»»

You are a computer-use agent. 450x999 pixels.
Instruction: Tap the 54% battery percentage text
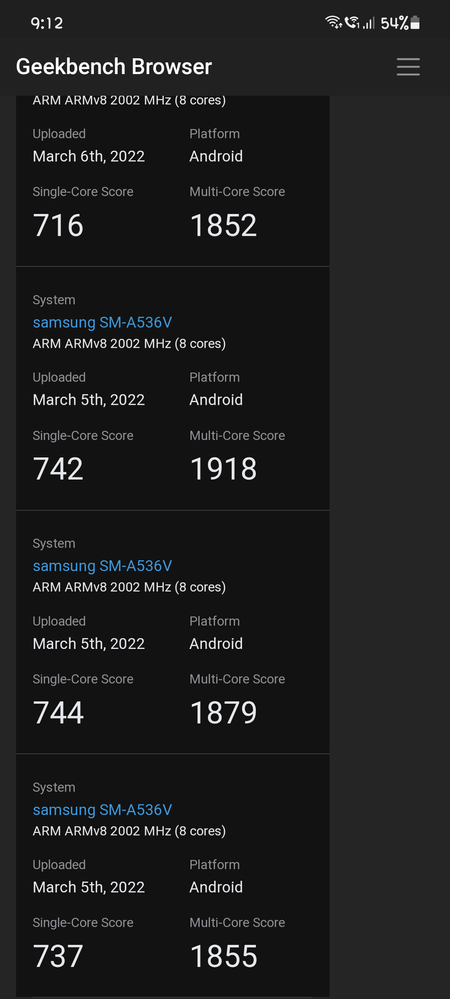click(x=395, y=24)
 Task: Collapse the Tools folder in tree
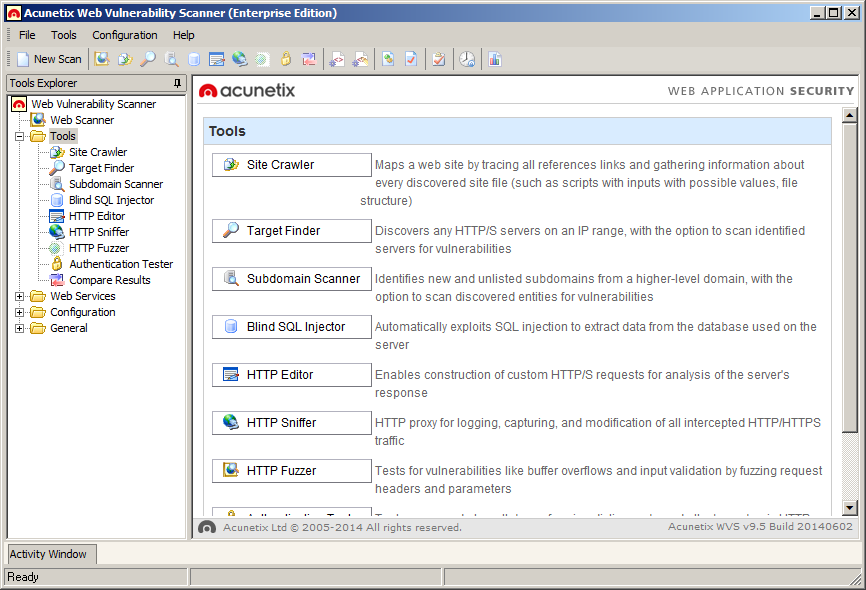20,136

««

From the first record to the last, transcribe everything exactly but drop the pictures.

You are a computer-use agent. 450x999 pixels.
Instruction: Tap the 54% battery percentage text
click(x=395, y=24)
 Task: Collapse the Tools folder in tree
20,136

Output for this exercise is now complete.